■ 本文抜粋:
/---

日米欧英豪の四半期実質GDP

実質GDPとは、物価の変動(インフレやデフレ)を取り除いて計算したGDPのことです。物価変動を排除することで、経済がどれだけ実際に成長しているのかを正確に把握することができます。実質GDPを使えば経済規模や成長率の国際比較がしやすくなり、政府や中央銀行が経済政策を考える際の重要な基準になります。
2026年Q1(1〜3月期)のGDPは各国で確定値・改定値がそろいました。米国は速報+2.0%→改定+1.6%(個人消費の下振れで下方修正)を経て、確定値では+2.1%まで上方修正。設備投資(AI関連)が押し上げ役となり、個人消費も底堅さを維持しています。日本は2次速報で+1.8%(1次速報+2.1%から下方修正)となったものの、2四半期連続のプラス成長を確保しました。英国は前期比+0.6%(年率換算+2.5%、前年比+1.1%)と2024年Q2以来の高い伸びとなり市場予想を上回りました。一方でユーロ圏は前期比+0.1%にとどまり、独+0.3%・仏▲0.0%・伊+0.2%・西+0.6%と国ごとの濃淡が目立ちます。豪州は前期比+0.3%と前期(+0.9%)から鈍化し、サイクロンによる石炭輸出の落ち込みが響きました。総じてQ1時点ではイラン戦争の直接的な影響は限定的でしたが、原油高が個人消費や輸出に波及するのはこれから本番です。Q2以降のGDPで中東情勢の影響がどう表れるか、インフレ動向(金利編参照)とあわせて注視が必要です。

\---

■ 課題 1:
実質GDPの解説について、次の(a)〜(c)がその内容と一致するかを判断してください。それぞれ「はい」か「いいえ」で答え、判断の決め手となる解説中の語句を正確に引用してください。
(a) 米国の2026年Q1のGDPは、確定値で+2.1%まで上方修正された。
(b) 日本の2次速報の値は、1次速報から上方修正された。
(c) 豪州の伸びの鈍化には、サイクロンによる石炭輸出の落ち込みが響いた。
■ 課題 2: 実質GDPの解説のうち、「日米欧英豪の四半期実質GDP」から「(金利編参照)とあわせて注視が必要です。」までを、末尾の語句も含めて一字も変えずに書き写してください。

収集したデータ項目
/---

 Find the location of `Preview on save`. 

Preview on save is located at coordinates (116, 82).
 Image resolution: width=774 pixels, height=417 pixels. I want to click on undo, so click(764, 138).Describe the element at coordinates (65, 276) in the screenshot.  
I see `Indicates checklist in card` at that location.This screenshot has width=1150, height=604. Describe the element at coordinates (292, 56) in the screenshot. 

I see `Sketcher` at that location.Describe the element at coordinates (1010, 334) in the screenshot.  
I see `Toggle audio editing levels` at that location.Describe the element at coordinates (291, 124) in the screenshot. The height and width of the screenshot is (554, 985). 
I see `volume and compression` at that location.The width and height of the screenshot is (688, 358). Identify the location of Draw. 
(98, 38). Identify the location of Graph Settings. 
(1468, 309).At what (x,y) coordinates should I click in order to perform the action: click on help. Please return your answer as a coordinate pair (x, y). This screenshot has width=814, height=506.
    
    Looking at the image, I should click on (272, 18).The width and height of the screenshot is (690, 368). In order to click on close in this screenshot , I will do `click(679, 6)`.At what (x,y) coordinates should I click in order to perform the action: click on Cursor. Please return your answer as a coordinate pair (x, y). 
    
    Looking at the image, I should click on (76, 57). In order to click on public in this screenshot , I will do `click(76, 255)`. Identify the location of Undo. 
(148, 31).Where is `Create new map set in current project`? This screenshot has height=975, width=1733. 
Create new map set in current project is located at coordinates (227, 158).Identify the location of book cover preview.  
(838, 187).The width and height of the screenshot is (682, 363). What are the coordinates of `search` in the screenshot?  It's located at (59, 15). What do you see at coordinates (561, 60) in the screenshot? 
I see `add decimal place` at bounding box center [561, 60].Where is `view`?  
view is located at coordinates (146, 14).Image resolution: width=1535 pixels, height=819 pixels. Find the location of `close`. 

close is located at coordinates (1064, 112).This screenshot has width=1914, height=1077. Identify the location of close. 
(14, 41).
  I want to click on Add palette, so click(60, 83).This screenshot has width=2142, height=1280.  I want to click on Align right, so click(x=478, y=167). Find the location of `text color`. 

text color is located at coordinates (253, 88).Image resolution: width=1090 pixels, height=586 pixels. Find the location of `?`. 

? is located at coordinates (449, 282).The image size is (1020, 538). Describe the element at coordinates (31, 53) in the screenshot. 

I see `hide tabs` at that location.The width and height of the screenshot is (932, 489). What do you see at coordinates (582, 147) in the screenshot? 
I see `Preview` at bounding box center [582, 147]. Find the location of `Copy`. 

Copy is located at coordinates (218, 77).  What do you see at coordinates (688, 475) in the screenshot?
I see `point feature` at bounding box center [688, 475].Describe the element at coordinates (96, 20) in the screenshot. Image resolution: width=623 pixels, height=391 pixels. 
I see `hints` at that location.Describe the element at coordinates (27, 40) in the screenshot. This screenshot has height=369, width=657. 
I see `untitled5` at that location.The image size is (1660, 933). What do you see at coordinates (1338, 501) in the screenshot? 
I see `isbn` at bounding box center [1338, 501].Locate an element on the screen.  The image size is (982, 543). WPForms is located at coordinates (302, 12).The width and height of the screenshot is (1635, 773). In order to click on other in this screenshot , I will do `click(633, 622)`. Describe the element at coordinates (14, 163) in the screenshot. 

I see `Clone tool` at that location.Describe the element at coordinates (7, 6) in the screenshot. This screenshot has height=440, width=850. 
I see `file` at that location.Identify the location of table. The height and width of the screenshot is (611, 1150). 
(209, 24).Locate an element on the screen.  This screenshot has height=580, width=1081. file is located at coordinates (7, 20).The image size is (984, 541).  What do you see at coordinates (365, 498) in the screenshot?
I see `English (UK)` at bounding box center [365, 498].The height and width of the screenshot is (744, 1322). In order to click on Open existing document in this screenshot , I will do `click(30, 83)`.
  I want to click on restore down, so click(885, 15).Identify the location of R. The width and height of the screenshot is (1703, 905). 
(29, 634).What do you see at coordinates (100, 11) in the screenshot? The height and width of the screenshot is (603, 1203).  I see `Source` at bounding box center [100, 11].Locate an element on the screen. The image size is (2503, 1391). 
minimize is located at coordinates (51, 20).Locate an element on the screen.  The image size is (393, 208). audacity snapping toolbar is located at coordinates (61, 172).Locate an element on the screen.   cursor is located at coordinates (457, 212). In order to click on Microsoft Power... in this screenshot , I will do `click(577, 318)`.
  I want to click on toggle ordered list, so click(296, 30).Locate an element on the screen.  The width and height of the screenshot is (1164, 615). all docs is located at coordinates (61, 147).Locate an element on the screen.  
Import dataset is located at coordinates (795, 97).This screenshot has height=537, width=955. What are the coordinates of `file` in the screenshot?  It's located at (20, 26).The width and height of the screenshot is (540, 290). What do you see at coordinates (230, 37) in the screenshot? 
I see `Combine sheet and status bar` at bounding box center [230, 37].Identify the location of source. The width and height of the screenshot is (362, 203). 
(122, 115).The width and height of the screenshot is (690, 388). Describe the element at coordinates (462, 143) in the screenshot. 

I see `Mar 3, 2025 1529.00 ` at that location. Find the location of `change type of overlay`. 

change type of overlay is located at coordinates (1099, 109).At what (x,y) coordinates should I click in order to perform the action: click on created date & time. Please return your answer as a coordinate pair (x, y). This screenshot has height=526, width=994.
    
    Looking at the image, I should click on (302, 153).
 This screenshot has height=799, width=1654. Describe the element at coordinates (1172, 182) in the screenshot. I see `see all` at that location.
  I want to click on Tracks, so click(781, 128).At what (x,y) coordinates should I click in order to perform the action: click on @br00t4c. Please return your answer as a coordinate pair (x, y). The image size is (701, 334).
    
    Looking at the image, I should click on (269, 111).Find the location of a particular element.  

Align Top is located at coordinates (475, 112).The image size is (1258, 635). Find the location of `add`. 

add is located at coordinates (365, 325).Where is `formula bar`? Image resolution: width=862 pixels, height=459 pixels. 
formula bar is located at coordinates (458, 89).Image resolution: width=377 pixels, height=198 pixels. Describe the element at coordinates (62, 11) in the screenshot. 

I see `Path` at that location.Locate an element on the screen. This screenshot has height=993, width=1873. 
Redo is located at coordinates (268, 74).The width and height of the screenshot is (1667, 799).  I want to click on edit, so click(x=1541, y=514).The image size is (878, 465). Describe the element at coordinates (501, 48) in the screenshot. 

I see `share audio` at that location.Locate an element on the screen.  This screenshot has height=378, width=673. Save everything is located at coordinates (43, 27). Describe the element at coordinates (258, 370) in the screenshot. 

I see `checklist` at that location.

\---

■ 解答 1:
(a) はい。「確定値では+2.1%まで上方修正」
(b) いいえ。「1次速報+2.1%から下方修正」
(c) はい。「サイクロンによる石炭輸出の落ち込みが響きました」

■ 解答 2:
日米欧英豪の四半期実質GDP

実質GDPとは、物価の変動(インフレやデフレ)を取り除いて計算したGDPのことです。物価変動を排除することで、経済がどれだけ実際に成長しているのかを正確に把握することができます。実質GDPを使えば経済規模や成長率の国際比較がしやすくなり、政府や中央銀行が経済政策を考える際の重要な基準になります。
2026年Q1(1〜3月期)のGDPは各国で確定値・改定値がそろいました。米国は速報+2.0%→改定+1.6%(個人消費の下振れで下方修正)を経て、確定値では+2.1%まで上方修正。設備投資(AI関連)が押し上げ役となり、個人消費も底堅さを維持しています。日本は2次速報で+1.8%(1次速報+2.1%から下方修正)となったものの、2四半期連続のプラス成長を確保しました。英国は前期比+0.6%(年率換算+2.5%、前年比+1.1%)と2024年Q2以来の高い伸びとなり市場予想を上回りました。一方でユーロ圏は前期比+0.1%にとどまり、独+0.3%・仏▲0.0%・伊+0.2%・西+0.6%と国ごとの濃淡が目立ちます。豪州は前期比+0.3%と前期(+0.9%)から鈍化し、サイクロンによる石炭輸出の落ち込みが響きました。総じてQ1時点ではイラン戦争の直接的な影響は限定的でしたが、原油高が個人消費や輸出に波及するのはこれから本番です。Q2以降のGDPで中東情勢の影響がどう表れるか、インフレ動向(金利編参照)とあわせて注視が必要です。